Lexington Va 20 July 1866


My dear Mary

I was glad to receive your note this morg, & wish it Could have reported a marked improvement in your health. But that I trust will come in time. It has been impossible for me to return to you this week, & indeed I do not see how I can absent myself at all. I shall endeavour to go to the Baths Monday & hope during the week you may be able to determine whether it would be more advantageous for you to remain there or go farther, as I shall have to return here as soon as I can. I can accomplish nothing while absent. Custis has determined to accompany Mr Harris to the W. Sulphur Monday, & the girls seem indifferent about leaving home. They ask properly what is to become of it? Mr. Peirre [sic] Chouteau,1 Son of Julia Gratiot & Charles Chouteau, will hand you this. He will remain over Sunday at the Baths, & can tell you all about St. Louis. I send such letters as have come for you. I have no news. The heat seems to extend every where, but it will be Cool enough after a time. We are as usual, except that aunt Caroline seems more overcome, & Harriet indulges in the lighter attire. I fear Mrs. Myers had an awful time.

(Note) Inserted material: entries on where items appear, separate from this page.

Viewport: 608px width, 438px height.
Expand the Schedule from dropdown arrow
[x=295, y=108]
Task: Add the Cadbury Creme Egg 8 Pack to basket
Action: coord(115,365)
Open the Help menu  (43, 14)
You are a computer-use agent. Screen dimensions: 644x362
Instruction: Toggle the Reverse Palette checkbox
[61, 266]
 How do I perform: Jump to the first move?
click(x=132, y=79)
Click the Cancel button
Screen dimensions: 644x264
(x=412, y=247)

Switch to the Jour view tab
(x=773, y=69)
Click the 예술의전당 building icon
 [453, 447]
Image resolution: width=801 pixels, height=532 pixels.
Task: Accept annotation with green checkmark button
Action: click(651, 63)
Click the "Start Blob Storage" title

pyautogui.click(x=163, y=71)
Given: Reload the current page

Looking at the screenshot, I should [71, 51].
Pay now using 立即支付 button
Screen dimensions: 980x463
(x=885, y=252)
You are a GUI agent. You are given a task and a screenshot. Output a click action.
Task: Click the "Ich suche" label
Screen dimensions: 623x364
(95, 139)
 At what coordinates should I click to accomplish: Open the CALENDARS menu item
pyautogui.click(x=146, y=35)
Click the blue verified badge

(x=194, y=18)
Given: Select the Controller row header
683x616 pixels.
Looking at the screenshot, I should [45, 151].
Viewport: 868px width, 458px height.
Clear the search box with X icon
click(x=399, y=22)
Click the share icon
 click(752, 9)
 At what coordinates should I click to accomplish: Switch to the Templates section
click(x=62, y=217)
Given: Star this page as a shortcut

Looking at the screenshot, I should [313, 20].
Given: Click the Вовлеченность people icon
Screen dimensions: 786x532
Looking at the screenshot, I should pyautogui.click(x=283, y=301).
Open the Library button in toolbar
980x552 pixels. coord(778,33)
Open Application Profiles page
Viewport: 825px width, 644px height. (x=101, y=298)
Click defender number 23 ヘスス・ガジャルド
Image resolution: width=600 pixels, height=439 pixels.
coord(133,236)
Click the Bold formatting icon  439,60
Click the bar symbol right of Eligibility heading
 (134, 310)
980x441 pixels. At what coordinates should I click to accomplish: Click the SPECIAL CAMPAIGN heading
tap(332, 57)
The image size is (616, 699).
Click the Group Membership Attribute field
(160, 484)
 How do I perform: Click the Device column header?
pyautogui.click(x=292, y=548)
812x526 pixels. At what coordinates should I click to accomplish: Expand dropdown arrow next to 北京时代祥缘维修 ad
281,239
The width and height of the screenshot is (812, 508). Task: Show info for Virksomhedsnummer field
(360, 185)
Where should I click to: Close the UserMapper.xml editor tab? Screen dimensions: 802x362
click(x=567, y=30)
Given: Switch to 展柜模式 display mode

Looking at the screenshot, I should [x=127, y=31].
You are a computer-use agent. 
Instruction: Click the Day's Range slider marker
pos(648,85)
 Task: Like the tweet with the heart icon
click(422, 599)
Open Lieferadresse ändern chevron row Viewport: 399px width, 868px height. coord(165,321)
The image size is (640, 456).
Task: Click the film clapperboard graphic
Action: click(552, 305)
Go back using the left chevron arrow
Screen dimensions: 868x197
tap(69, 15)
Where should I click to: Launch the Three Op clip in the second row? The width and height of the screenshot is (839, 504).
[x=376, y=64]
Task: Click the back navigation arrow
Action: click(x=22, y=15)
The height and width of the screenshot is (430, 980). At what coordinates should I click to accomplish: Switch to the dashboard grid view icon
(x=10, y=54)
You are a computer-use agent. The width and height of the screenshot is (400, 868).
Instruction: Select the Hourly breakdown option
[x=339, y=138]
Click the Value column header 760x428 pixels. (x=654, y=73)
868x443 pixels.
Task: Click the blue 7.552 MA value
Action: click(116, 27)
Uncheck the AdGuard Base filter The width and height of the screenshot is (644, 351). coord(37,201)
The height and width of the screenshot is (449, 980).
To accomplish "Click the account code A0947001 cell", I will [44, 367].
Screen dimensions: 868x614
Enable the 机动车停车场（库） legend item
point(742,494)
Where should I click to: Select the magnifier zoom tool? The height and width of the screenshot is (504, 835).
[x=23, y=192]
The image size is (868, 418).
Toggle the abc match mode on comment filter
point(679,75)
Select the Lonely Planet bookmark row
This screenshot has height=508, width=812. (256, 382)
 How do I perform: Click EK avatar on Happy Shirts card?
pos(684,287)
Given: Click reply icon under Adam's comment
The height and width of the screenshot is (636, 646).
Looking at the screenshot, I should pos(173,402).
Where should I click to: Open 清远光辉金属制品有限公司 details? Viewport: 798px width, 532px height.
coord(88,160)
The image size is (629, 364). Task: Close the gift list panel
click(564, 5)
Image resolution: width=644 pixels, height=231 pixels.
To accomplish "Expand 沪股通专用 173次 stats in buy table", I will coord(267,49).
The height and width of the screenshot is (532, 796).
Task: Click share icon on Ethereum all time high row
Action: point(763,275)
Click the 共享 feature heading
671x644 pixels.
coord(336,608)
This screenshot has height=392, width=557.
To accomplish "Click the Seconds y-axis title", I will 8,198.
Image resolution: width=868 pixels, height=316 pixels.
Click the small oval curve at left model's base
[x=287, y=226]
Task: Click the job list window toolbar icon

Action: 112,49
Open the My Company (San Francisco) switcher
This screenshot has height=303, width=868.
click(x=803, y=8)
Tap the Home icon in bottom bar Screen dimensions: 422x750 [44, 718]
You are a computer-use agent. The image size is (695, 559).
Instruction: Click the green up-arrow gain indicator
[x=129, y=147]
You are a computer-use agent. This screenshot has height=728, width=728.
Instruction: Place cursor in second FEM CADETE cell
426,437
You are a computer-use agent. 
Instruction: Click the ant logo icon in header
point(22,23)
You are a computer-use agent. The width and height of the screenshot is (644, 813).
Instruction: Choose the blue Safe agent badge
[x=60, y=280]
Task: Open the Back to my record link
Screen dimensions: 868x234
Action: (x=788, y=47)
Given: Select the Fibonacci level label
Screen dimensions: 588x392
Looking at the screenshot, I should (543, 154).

The Elliotts do not Seem in haste to leave town. They are waiting for a cool day to go to the natal bridge, & do not seem to have decided whether to go to the Baths or Alum springs. We had an arrival last evg from the latter place, Genl Colquitt2 & daughters. They return tomorrow. The girls will write of domestic matters. I recd a letter from Rob to day at Romancoke. He is still taking chologogue [sic]3 but well. Nothing of interest has occurred.

Affy yours

R E Lee    




1. Pierre Chouteau (1849-1910) was the son of Julia Augusta Gratiot Chouteau (1824-1895) and Charles Pierre Chouteau (1819-1901), a St. Louis family.

2. Alfred H. Colquitt (1824-1894), who commanded Georgia troops during the Civil War. Later, he became governor of Georgia.

3. Cholagogue was a medicine used to help purge bile from the system.